José Carlos Correia Filho – professor de História

Enquanto profissional da Educação há quase duas décadas, obviamente sempre fui um defensor da necessidade e da importância da escola para nossa sociedade, para nosso futuro. Não apenas para cada indivíduo, mas especialmente para nossa sociedade como um todo. Assim sendo, todos nós profissionais da Educação, volta e meia estamos a analisar a situação da Educação, os flagelos que nossa atividade enfrenta, nossa própria atuação, que precisa sempre estar sendo melhorada, aprimorada.

E neste momento, é bastante lógico que as reflexões nos tragam alguns questionamentos sobre os impactos da pandemia de Covid-19 no ensino/aprendizagem, na vida das crianças e adolescentes, em sua formação, em nosso próprio trabalho.

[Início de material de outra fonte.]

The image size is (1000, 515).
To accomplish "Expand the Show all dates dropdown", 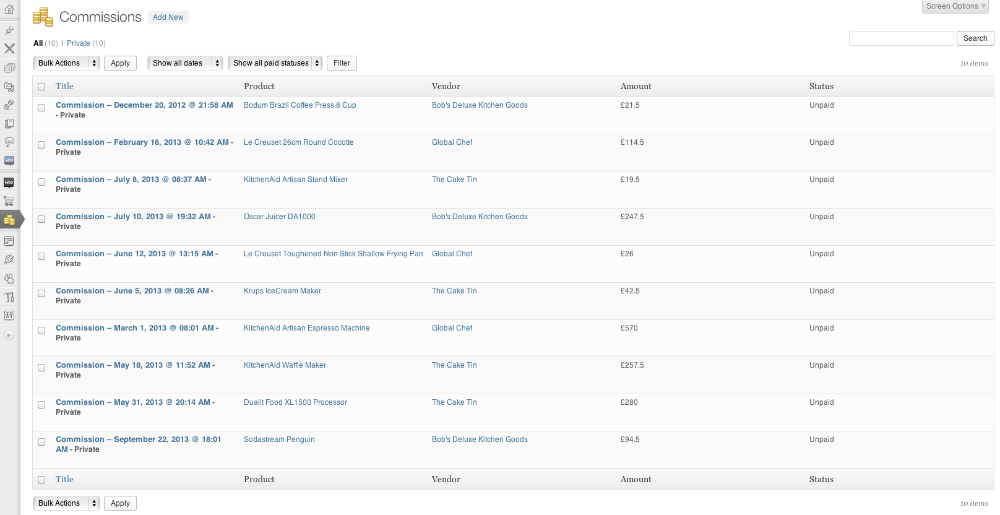I will pos(185,63).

Por isso, desejo compartilhar alguns pensamentos que venho tendo, analisando essa onda que varreu nossas vidas, e atingiu em cheio a vida escolar.

Inicialmente, acredito que uma das primeiras lições que a pandemia nos trouxe, é bastante elementar: a necessidade pura e simples da escola. Escola aberta, escola cheia de estudantes, escola atuando diariamente, recebendo os alunos e alunas todos os dias. Penso que muitos pais e mães jamais haviam pensado que a falta das escolas por um período tão longo, tornaria a vida familiar tão complicada. É claro que a imensa maioria das famílias fez o máximo possível para ajudar os estudantes em suas aulas remotas, fossem elas online ou por material impresso. Mas, pelo que se pode notar, nem sempre tal missão teve o sucesso pretendido.

Muitas pessoas até publicaram em redes sociais e comentaram por aí: eu não imaginava o quanto o teu trabalho era difícil. E olha que os pais atendem no máximo uns quatro rebentos por vez, muitos apenas um. E nós, nas salas de aula, são 30, 40 por aula. Somando todas as minhas turmas em 2021, eu atendo semanalmente, mais de 400 estudantes.

E o trabalho dos professores não é “apenas” a aula em si. É preciso planejar, ler, se preparar, muitas vezes disciplinar, perceber quem está conseguindo entender, retomar, revisar, avaliar, retomar de novo para sanar os problemas reavaliar. E ainda, muitas vezes somos psicólogos, terapeutas, conselheiros (…). Nas salas de aulas, ainda lidamos com a indisciplina, a falta de vontade, o desdém, o abandono, por vezes o desrespeito, as situações que vêm de fora e invadem os muros escolares, como a violência, o bullying, a ameaça das drogas, da exploração sexual, etc. Portanto, a missão vai muito, mas muito além de simplesmente “dar aulas”. E isso precisa ser reconhecido.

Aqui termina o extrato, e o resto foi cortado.